Ci possono essere fattori esterni che ci portano agli elementi citati, fattori esterni che, uniti agli altri elementi, ci portano a essere più prevenuti rispetto a determinate situazioni che ad altre, ovvero difficoltà di comunicazione, competizione e i grandi cambiamenti sociali. I pregiudizi possono anche essere degli atteggiamenti che portano ad avere comportamenti particolari.

In letteratura l'opera "Orgoglio e pregiudizio" riassume questo concetto secondo alcuni studiosi, ovvero una cultura basata sul pregiudizio che si lega ad un sentimento come l'orgoglio.

Ecco il pregiudizio, come pensiero rigido, si lega ai sentimenti, dando origine a determinati atteggiamenti verso qualcosa, atteggiamenti che non hanno nessun fondamento. Anzi: si tratta di una scarsa conoscenza sia individuale sia in gruppo di qualcosa che porta ad una coerenza di atteggiamenti, emozioni, sensazioni.

A tal proposito mi piace ricordare, come riportano da alcuni studiosi di Jane Austen, il pregiudizio accomunato all'orgoglio, indice di come spesso l'uno sia la conseguenza dell'altro.

L'opera mostra proprio come talvolta la nostra cultura, la nostra istruzione e la nostra tradizione possano innalzarci al di sopra di chi ci sta intorno portandoci ad avere preconcetti verso gli stessi e a precluderci il piacere di nuove esperienze e conoscenze. Questo spesso risulta essere la conseguenza di un qualcosa di più profondo, del confronto e del mettere a nudo il nostro mondo che potrebbe non essere così perfetto come crediamo.

Prendo uno stralcio dell'opera che secondo alcuni studiosi sintetizza come il pensiero preconcetto in questo caso si lega all'istruzione e la tradizione, ecco come la Austen sintetizza ciò:

«Elizabeth ascoltava in silenzio, ma senza essere convinta; il contegno delle signorine Bingley al ricevimento non era stato tale da accattivarsi la simpatia generale: più pronta nei suoi giudizi e con un carattere meno arrendevole della sorella, non era troppo disposta ad ammirarle. […] Mr Darcy, che in principio si era appena degnato di trovarla graziosa; al ballo non l'aveva ammirata affatto e negli incontri seguenti l'aveva guardata unicamente per criticarla».

Pertanto anche il nostro linguaggio, le nostre parole e il nostro "lessico familiare" hanno formato la nostra mente e le nostre parole.

Le parole che usiamo, a volte indirettamente, danno voce al nostro pregiudizio. In realtà inconsapevolmente tutti abbiamo pregiudizi più o meno reconditi che hanno origine nel nostro gruppo di appartenenza, nella nostra famiglia con il suo lessico.

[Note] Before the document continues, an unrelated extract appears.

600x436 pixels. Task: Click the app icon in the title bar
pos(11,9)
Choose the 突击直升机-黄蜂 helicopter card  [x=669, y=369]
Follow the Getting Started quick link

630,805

Ecco, le parole esprimono i nostri pregiudizi. Esplicitare o rendersi conto pian piano dei nostri pregiudizi ci rende più consapevoli del nostro pensiero pregiudiziale. Anche in una relazione terapeutica le parole e i gesti che utilizza un paziente possono essere il segno di un pensiero pregiudiziale.

Pertanto in una società fatta di parole scritte e immagini che a volte amplificano i nostri pregiudizi e stereotipi è necessario essere consapevoli. A a tal proposito mi piace ricordare le parole di Villani 2005:

«Il linguaggio rappresenta uno dei principali modi attraverso i quali sia gli stereotipi che i pregiudizi vengono perpetuati».

Il discorso, scritto o parlato, o ancora quello delle immagini, non è solo un mezzo attraverso il quale gli individui rappresentano la realtà, ma un vero e proprio evento costruttivo alla base di conoscenze e azioni sociali concrete.